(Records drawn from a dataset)
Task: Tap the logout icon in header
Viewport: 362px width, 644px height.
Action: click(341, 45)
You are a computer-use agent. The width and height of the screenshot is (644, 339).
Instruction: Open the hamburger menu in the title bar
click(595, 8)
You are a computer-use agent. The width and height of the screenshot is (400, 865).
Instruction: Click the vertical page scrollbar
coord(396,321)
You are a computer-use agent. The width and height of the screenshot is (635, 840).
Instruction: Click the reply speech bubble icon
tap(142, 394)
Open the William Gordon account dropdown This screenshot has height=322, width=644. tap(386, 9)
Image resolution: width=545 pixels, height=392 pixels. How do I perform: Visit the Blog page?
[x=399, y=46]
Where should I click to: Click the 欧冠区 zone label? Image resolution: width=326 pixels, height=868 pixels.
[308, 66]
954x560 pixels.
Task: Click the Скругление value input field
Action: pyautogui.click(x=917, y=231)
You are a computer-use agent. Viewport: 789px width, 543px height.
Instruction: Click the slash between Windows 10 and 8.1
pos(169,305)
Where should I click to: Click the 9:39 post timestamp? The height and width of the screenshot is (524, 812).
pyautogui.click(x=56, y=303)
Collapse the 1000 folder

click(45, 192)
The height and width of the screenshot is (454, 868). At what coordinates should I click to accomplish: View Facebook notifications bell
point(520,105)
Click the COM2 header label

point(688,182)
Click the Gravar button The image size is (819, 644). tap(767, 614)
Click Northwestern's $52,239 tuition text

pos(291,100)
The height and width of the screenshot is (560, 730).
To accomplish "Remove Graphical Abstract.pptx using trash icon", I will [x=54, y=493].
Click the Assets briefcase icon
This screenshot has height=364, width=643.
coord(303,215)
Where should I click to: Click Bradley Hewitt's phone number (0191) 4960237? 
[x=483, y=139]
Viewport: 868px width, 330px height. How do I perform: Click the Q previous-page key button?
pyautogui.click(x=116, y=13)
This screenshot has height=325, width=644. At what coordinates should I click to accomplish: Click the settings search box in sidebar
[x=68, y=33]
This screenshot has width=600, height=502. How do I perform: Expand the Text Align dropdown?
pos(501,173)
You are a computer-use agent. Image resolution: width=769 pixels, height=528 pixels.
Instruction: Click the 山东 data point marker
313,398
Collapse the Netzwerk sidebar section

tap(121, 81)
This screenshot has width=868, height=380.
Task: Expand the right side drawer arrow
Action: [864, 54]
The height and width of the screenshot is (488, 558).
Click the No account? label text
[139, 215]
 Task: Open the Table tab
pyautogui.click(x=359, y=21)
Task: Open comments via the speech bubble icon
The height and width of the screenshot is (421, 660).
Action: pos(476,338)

Task details: Lines holding the string "computer" must be copied out of the entries above.

Output of the task:
You are a computer-use agent. The width and height of the screenshot is (644, 339).
You are a computer-use agent. The width and height of the screenshot is (400, 865).
You are a computer-use agent. The width and height of the screenshot is (635, 840).
You are a computer-use agent. Viewport: 789px width, 543px height.
You are a computer-use agent. Image resolution: width=769 pixels, height=528 pixels.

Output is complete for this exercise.